H2AX chromatin structures and their response to DNA damage revealed by 4Pi microscopy

Abstract

DNA double-strand breaks (DSBs) caused by cellular exposure to genotoxic agents or produced by inherent metabolic processes initiate a rapid and highly coordinated series of molecular events resulting in DNA damage signaling and repair. Phosphorylation of histone H2AX to form gamma-H2AX is one of the earliest of these events and is important for coordination of signaling and repair activities. An intriguing aspect of H2AX phosphorylation is that gamma-H2AX spreads a limited distance up to 1-2 Mbp from the site of a DNA break in mammalian cells. However, neither the distribution of H2AX throughout the genome nor the mechanism that defines the boundary of gamma-H2AX spreading have yet been described. Here, we report the identification of previously undescribed H2AX chromatin structures by successfully applying 4Pi microscopy to visualize endogenous nuclear proteins. Our observations suggest that H2AX is not distributed randomly throughout bulk chromatin, rather it exists in distinct clusters that themselves are uniformly distributed within the nuclear volume. These data support a model in which the size and distribution of H2AX clusters define the boundaries of gamma-H2AX spreading and also may provide a platform for the immediate and robust response observed after DNA damage.

Fig. 1.

4Pi images of H2AX and γ-H2AX clusters during a time course of DNA damage and repair. HeLa cells exposed to 3 Gy IR were fixed 15, 45, and 180 min after irradiation and immunolabeled with γ-H2AX (red) and H2AX (green) antibodies. Images were obtained by using a 4Pi microscope and deconvolved. 3D- rendered 4Pi data for the 15, 45, and 180 min after IR time points are displayed in a, b, and c, respectively. (Insets) γ-H2AX data alone.
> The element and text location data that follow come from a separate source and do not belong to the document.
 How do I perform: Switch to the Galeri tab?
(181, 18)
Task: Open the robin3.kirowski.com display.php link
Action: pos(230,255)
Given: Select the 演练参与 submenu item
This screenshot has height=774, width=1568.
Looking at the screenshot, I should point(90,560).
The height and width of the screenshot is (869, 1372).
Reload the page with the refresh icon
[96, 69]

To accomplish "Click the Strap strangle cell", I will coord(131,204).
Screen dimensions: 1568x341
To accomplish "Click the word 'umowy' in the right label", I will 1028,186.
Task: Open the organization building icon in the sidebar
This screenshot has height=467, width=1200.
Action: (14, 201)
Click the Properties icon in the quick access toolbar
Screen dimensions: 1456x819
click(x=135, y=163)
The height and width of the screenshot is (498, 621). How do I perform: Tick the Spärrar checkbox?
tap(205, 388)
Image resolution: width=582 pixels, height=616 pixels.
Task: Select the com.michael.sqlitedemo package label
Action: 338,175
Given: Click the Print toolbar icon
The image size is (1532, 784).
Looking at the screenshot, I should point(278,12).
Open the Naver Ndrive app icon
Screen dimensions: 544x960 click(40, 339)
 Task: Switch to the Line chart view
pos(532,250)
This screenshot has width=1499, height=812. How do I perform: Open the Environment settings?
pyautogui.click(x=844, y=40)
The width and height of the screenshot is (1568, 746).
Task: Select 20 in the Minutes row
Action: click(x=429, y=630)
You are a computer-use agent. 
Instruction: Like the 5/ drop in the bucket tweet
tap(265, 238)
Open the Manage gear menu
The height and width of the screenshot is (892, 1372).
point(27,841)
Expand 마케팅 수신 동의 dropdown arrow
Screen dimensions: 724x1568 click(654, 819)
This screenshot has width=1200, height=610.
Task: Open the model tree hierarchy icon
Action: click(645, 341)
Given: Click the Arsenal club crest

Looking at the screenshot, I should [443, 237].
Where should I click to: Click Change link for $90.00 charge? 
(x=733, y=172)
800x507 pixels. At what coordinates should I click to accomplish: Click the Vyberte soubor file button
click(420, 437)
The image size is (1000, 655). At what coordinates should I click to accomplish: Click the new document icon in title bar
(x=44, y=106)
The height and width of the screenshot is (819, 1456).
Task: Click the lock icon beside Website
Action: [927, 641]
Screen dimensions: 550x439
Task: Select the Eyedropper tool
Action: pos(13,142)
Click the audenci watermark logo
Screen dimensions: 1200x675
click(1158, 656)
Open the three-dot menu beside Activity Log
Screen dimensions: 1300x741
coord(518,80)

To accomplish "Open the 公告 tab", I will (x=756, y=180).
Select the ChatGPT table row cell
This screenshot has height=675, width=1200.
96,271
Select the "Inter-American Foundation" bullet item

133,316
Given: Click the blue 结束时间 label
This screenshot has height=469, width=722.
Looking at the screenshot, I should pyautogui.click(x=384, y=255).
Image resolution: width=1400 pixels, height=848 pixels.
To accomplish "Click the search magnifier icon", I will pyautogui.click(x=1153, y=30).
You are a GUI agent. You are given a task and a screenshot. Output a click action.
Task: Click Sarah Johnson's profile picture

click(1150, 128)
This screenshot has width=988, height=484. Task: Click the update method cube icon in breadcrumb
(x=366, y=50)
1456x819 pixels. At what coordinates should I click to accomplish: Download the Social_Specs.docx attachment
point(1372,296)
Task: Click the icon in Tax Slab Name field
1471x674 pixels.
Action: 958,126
Movies for all time points after IR (15, 45, 90, 180, 360, and 720 min) are presented in Movies 1–6.

Fig. 2.

Cluster size as a function of time after DNA damage. The characteristic size of both H2AX and γ-H2AX clusters were determined for each time point during DNA repair by using the autocorrelation function of the deconvolved 4Pi data (see Supporting Materials and Methods). Whereas the H2AX clusters remain at subresolution size during the whole time course, the characteristic size of γ-H2AX clusters increases 2-fold reaching a plateau after ≈90 min.

Fig. 3.

3D distribution of H2AX and γ-H2AX clusters in the nuclear volume. Fluorescence intensities of both the γ-H2AX) (red) and H2AX (green) channels were analyzed in 3D (confocal data are used for this analysis because the microscope collects three channels, whereas the 4Pi instrument collects only two). Examples of xy and xz sections of 3D data sets showing the DAPI (a), H2AX (b), γ-H2AX (c), and overlay (d) signals used for the calculations are shown. Nuclear dimensions were determined by creating a series of shells shown in different colors (f) based on eroding smoothed DAPI stain images (e) in 400-nm steps (see Supporting Materials and Methods). Histograms for t = 0 (g), 15 (h), and 720 (i) min after IR averaged over 10–11 cells are displayed (SE ranges from 5% to 20%) and show a time-dependent change in fluorescence intensity for the γ-H2AX signal (red) and little change in the intensity of the H2AX signal. Both intensities show little to no dependence on the distance from the nuclear periphery (δ). (g–i) Because of an inaccuracy in the identification of the nuclear boundary, defined by a smoothed DAPI signal threshold, a continuous rise in the signal for the first two shells instead of a step-like rise is observed. For the ratios shown between γ-H2AX and H2AX, this cancels out.

Fig. 4.

Lack of colocalization of H2AX and γ-H2AX staining throughout the nuclear volume. (a) Sections in all directions through a typical 3D 4Pi data set show no significant overlap between the red (γ-H2AX) and green (H2AX) signals (dashed lines represent positions of different sections). Analysis of all data sets by cytofluorograms (example shown in b) reveals a minimal signal overlap (note the logarithmic color scale). (b and b Inset) Profiles in b Inset represent the cytofluorogram data along the dotted lines in b. The fact that they are the same shape agrees with the expected coincidental overlap of the resolution-limited signals. The profiles were normalized according to the numbers displayed in b Inset. The dotted arrows (upper left in b) indicate the directions for the cross-talk corrected signal (see Supporting Materials and Methods).

Fig. 5.

Comparison of confocal vs. 4Pi microscopy for endogenous human histone H2AX. (a and b) The data shown represent the H2AX staining in a HeLa cell nucleus as seen with confocal and 4Pi microscopy, respectively, in a maximum projection of 3D data sets. (c and d) The same single xz section taken from the 3D data sets of a and b, respectively. The dotted ellipses mark areas where the resolution enhancement can be seen best. (c Inset and d Inset) The PSFs of confocal and 4Pi microscopy at the same scale as a–d for comparison.